Led by Dr. Charles Barrett and supported by the Suwannee River Partnership, the 5-year project aims to encourage farmers in the Suwannee Valley to adopt new fertilizer management practices that reduce nutrient leaching and protect water quality in the region. Using corn as a case study, the project will conduct on-farm demonstrations that reduce the amount of fertilizer applied by switching from broadcast application to banding fertilizer in crop rows. The project will also assess the costs associated with such change, seeking a cost-effective alternative that encourages adoption.

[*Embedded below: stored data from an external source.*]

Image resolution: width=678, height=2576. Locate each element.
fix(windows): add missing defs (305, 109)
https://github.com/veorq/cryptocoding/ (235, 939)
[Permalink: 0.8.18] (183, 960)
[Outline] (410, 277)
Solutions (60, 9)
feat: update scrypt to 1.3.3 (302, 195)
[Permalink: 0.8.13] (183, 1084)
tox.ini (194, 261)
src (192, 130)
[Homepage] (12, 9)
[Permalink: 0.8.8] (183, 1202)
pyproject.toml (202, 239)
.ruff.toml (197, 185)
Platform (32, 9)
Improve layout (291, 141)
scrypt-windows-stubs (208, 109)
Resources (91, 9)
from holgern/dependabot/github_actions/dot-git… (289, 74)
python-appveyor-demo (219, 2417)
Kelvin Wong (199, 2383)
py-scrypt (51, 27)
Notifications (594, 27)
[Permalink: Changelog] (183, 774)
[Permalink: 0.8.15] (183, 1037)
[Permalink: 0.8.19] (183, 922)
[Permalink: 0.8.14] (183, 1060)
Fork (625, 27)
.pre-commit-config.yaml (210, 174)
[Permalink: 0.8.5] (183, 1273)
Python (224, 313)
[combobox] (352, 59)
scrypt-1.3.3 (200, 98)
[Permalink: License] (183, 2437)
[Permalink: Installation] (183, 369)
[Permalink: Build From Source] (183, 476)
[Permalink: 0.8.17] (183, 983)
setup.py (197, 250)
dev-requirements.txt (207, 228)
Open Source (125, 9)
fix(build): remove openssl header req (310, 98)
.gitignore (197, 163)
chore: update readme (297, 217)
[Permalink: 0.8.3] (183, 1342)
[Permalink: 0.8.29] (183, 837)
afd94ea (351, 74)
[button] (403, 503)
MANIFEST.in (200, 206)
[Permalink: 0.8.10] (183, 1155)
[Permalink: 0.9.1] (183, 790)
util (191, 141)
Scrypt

Dr. Barrett is a Water Institute Affiliate Faculty and UF/IFAS Extension regional specialized agent for water resources based in the UF/IFAS North Florida Research and Education Center – Suwannee Valley. He is a team member of the Water Institute coordinated Floridian Aquifer Collaborative Engagement for Sustainability (FACETS) project, where he conducts innovative agricultural Best Management Practice (BMP) research and demonstration projects and delivers training programs for diverse stakeholders to bring about changes in agricultural production systems.
“I see this project as a synergistic project with FACETS because we are demonstrating a management system that reduces nutrient leaching potential,” said Dr. Barrett. “We will be hiring two employees to run the project and we are purchasing a high-clearance sprayer, a semi-truck and trailer, and other equipment. It’s a huge undertaking but this is what it will take to help our corn farmers adopt the technology,” he continued.
Co-investigators of the project include FACETS project team members Robert Hochmuth, Dr. Kevin Athearn and Joel Love, as well as well as De Broughton, all faculty and staff of the UF/IFAS North Florida Research and Education Center – Suwannee Valley. David Royal from The Nature Conservancy and Andy Jackson with Suwannee County Conservation District will also collaborate on the project.